*Explore the material*:
1. From the passage on Aristotelian teleology, print the portion starting at "Aquinas harmonized both" and ending at "relation to God.".
2. In the passage on Aristotelian teleology, what is given as a prime example of intrinsic teleology?

*Given passage*:

******************************

Feser painstakingly demonstrates the importance of Aristotle’s fundamental ideas to science and philosophy, especially when illuminated by St. Thomas Aquinas’s classic explanations and developments of them. Please read my Aquinas, Morality, and Modernity from 2013 on this. You’ll find the link on the Books tab. Yet many lazily repeat the claim that Aristotle’s concepts are out of date. It’s second hand and second rate philosophy, but easy, hence possesses a certain popularity.


Feser’s book painstakingly demonstrates just how wrong that claim is. For example, take the fundamental concept of teleology, which refers to the range of purposes that philosophy and science can discern in nature.


I quote from the article:


‘the teleology we observe in nature is better described as intrinsic teleology. A prime example of such internally unfolding teleology would be an acorn, which naturally grows into an oak tree.

Aquinas harmonized both of their approaches. He spoke of nature’s creatures as being internally structured by Aristotle’s intrinsic teleology. But creation itself was extrinsic in relation to God.

The universe’s Aristotelian teleology is thus a Platonic idea in the designing mind of God.

******************************

*Recorded data*:
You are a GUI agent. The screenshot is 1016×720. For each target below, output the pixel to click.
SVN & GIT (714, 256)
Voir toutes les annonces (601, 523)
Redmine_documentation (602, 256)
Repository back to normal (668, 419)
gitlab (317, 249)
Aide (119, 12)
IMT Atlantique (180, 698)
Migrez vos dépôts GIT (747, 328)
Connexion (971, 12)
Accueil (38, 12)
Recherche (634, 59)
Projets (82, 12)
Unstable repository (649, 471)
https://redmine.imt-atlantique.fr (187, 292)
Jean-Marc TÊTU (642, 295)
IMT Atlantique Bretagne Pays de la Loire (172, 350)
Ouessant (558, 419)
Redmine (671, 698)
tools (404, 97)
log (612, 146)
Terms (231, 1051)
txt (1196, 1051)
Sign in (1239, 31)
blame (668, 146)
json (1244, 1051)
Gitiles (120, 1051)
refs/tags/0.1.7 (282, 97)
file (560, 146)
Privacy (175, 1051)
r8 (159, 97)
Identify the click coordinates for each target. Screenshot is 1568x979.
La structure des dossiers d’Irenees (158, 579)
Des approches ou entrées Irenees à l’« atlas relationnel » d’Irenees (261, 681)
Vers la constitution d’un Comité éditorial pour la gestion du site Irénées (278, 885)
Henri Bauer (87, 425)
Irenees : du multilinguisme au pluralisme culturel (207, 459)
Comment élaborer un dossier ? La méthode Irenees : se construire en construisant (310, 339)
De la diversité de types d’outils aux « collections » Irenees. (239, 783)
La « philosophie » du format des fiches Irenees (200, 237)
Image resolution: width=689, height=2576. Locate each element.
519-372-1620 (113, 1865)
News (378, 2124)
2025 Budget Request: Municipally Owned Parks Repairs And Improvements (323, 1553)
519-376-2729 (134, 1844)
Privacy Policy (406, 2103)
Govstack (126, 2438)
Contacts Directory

******************************

*Responses*:
1.
Aquinas harmonized both of their approaches. He spoke of nature’s creatures as being internally structured by Aristotle’s intrinsic teleology. But creation itself was extrinsic in relation to God.

2. An acorn, which naturally grows into an oak tree.